=== RECORDED INFORMATION ===
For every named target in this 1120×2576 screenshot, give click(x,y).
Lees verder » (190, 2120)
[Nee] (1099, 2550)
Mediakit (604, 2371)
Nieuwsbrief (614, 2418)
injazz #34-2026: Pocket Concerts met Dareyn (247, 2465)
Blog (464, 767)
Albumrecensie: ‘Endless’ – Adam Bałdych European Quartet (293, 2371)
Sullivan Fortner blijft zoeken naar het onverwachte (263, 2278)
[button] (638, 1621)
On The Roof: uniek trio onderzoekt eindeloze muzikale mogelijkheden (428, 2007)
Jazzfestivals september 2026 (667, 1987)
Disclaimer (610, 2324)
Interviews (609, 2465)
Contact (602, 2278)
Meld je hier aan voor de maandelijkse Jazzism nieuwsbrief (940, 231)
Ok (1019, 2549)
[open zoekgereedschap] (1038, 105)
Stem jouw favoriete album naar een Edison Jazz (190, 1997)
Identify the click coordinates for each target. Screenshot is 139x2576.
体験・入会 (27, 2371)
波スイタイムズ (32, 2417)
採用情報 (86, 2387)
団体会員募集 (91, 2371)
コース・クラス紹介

=== TASK PROMPT ===
Look through the entries above; copy every line holding the string "target".

=== ANSWER FOR THE TASK ===
For every named target in this 1120×2576 screenshot, give click(x,y).
Identify the click coordinates for each target. Screenshot is 139x2576.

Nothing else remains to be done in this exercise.